Text-independent methods

The text-independent method does not rely on a specific text being spoken. Text-independent systems are typically used for speaker identification as they require no cooperation by the speaker. The text during enrollment and verification is different. The enrollment may happen without the user's knowledge.

Since text-independent systems do not know the text being spoken only general speaker-specific properties of the speaker's voice can be used. This limits the accuracy of the recognition.

For this approach the following four kinds of methods have been investigated:

• Long-Term-Statistics-Based Methods

• VQ-Based Methods

• Ergodic-HMM-Based Methods

• Speech-Recognition-Based Methods

Long-term sample statistics of various spectral features represent the mean and variance of spectral features over a series of utterances.

In VQ (vector quantization)-based method, speaker-specific features are characterized by means of VQ codebooks consisting of a small number of representative feature vectors. A speaker-specific codebook is generated by grouping the training feature vectors of each speaker. In the testing phase, an input utterance is vector-quantized using the codebook of each reference speaker. The VQ distortion accumulated over the entire input utterance is used to make the recognition decision.
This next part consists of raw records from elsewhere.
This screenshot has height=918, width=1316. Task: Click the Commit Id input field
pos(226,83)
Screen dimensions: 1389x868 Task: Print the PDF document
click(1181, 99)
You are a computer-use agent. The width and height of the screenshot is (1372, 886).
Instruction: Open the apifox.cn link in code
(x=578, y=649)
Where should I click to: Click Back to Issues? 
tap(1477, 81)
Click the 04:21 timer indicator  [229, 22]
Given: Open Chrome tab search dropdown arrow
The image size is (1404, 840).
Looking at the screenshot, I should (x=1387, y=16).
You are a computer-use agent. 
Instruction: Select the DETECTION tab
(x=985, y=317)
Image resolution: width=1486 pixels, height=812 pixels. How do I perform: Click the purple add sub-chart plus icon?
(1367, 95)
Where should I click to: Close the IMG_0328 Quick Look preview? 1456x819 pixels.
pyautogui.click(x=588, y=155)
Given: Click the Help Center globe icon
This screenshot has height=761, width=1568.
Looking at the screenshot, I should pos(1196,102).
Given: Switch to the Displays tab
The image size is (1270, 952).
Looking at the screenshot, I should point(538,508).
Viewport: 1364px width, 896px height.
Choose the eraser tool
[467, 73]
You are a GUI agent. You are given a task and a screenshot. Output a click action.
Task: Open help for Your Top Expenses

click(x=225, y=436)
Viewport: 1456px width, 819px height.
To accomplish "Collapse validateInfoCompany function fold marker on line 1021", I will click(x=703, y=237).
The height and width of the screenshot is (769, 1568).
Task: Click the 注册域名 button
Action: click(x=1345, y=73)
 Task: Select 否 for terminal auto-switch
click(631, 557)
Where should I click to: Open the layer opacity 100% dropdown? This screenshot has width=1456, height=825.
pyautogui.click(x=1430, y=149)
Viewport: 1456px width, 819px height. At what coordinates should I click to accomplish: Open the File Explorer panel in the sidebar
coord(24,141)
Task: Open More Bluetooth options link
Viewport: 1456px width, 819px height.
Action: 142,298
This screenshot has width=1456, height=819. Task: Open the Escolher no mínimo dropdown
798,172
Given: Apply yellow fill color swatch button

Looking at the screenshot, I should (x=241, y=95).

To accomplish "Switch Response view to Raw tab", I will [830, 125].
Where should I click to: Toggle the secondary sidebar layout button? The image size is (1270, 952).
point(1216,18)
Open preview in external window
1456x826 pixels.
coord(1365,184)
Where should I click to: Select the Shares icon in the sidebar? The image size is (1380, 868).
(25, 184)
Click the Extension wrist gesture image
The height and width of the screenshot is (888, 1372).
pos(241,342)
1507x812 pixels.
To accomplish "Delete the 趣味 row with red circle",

In the ergodic-HMM-based method, the temporal variation in speech signal parameters is represented by stochastic Markovian transitions between states. In order to classify speech segments into one of the broad phonetic categories corresponding to the HMM states, this method uses a multiple-state ergodic HMM. It means that all possible transitions between states are allowed.

In the speech-recognition-based methods, phonemes or phoneme-classes are recognized, and then each phoneme/phoneme-class segment in the input speech is compared with speaker templates corresponding to that phoneme/phoneme-class.